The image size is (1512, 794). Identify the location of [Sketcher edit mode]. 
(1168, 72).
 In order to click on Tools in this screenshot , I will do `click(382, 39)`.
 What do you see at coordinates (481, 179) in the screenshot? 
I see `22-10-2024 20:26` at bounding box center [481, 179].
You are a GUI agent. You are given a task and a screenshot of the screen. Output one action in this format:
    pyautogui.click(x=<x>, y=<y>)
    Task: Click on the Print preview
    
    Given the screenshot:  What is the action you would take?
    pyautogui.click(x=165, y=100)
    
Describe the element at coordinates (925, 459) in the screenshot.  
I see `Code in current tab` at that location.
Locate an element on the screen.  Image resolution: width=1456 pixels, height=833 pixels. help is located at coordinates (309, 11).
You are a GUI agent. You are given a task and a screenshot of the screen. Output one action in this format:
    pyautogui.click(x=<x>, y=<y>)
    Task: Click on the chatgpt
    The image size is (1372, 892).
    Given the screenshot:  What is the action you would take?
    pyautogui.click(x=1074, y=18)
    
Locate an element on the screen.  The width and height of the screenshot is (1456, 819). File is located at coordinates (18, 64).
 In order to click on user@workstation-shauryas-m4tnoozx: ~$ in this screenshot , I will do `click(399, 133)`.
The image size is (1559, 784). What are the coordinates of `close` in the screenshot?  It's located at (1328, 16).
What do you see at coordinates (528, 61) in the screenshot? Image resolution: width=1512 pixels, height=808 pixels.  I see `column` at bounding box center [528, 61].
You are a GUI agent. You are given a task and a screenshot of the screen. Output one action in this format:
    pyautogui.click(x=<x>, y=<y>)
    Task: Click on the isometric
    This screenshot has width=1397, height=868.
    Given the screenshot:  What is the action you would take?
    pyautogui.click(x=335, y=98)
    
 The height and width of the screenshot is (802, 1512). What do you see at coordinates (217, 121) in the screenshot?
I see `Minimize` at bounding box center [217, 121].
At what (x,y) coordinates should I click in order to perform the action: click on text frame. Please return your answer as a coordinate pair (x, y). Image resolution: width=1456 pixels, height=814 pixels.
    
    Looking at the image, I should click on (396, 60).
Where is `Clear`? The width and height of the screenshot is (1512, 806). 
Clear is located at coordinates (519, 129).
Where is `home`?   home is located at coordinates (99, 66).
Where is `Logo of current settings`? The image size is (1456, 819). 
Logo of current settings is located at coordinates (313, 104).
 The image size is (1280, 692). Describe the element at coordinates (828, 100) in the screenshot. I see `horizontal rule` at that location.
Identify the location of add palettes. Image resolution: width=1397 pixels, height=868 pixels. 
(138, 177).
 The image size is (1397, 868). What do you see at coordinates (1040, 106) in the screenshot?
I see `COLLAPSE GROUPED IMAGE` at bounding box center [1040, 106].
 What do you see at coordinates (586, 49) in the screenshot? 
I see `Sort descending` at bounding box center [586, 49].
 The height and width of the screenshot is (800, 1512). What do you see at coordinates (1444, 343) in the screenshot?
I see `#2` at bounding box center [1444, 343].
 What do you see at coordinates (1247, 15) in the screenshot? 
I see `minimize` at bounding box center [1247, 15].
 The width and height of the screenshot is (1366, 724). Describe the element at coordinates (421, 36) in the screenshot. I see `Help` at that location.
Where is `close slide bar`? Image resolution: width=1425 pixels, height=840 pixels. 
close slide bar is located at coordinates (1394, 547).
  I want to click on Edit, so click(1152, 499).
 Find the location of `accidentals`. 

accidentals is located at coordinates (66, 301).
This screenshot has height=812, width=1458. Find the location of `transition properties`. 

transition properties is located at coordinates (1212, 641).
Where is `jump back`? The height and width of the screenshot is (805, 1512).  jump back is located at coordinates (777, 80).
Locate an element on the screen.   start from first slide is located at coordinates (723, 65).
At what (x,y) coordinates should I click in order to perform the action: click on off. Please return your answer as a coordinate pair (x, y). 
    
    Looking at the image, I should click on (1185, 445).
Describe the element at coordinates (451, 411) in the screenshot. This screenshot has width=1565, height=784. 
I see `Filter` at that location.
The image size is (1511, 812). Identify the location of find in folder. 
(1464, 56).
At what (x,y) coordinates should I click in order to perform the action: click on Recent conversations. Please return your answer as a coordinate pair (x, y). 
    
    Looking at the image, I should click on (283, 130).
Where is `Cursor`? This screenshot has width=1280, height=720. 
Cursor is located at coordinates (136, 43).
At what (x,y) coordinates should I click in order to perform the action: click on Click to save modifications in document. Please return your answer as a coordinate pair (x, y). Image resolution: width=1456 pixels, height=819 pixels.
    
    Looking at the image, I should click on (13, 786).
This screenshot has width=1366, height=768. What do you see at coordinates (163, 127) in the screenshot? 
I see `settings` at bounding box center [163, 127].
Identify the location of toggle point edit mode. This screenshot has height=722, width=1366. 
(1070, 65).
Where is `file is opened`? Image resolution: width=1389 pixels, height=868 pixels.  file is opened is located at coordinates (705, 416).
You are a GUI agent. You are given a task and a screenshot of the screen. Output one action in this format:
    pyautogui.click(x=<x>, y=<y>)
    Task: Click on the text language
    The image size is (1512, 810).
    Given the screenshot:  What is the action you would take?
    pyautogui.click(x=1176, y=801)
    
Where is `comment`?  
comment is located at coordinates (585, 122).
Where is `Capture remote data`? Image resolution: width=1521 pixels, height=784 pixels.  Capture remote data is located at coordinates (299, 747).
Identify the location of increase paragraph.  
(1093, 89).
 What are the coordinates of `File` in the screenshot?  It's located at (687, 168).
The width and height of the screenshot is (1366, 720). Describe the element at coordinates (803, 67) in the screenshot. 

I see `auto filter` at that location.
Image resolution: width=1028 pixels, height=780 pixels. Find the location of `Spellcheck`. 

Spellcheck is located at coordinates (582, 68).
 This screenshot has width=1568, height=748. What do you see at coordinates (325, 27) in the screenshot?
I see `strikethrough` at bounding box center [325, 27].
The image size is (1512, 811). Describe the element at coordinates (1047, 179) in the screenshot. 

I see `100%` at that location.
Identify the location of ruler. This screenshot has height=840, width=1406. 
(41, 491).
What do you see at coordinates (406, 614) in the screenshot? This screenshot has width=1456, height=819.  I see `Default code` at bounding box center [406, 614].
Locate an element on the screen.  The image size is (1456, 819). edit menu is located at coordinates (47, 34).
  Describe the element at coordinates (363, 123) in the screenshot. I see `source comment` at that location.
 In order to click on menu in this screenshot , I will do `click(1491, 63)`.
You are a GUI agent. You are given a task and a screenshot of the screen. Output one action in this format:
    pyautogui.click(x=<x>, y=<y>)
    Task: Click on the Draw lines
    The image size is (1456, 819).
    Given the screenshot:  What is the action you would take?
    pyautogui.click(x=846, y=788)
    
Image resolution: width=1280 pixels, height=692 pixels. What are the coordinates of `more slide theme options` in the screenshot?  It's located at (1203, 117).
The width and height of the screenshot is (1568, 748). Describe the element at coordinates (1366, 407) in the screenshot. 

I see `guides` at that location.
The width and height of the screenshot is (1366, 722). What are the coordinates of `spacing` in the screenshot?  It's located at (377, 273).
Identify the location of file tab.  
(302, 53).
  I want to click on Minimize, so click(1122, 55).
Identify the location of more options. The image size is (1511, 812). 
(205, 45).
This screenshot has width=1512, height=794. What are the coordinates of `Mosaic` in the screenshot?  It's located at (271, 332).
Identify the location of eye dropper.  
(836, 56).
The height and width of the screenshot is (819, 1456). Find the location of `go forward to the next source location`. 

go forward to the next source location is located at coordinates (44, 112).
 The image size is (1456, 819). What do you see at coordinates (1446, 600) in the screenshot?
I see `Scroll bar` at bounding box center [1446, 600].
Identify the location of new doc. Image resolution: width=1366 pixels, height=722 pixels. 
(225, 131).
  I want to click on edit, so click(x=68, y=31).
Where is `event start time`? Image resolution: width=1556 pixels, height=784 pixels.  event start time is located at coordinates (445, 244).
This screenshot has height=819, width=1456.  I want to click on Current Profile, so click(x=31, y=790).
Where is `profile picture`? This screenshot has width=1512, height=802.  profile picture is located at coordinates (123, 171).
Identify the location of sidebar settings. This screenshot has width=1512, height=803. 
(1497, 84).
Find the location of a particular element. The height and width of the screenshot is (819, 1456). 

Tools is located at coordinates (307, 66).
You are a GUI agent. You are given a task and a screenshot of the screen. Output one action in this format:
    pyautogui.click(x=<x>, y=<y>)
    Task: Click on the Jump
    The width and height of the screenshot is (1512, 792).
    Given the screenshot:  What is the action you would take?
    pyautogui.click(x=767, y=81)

Exercise instructions
Copy out, word for word, the stretch of the material from the line containing "Find the location of a" through the end of the material.

Result of this exercise
Find the location of a particular element. The height and width of the screenshot is (819, 1456). 

Tools is located at coordinates (307, 66).
You are a GUI agent. You are given a task and a screenshot of the screen. Output one action in this format:
    pyautogui.click(x=<x>, y=<y>)
    Task: Click on the Jump
    The width and height of the screenshot is (1512, 792).
    Given the screenshot:  What is the action you would take?
    pyautogui.click(x=767, y=81)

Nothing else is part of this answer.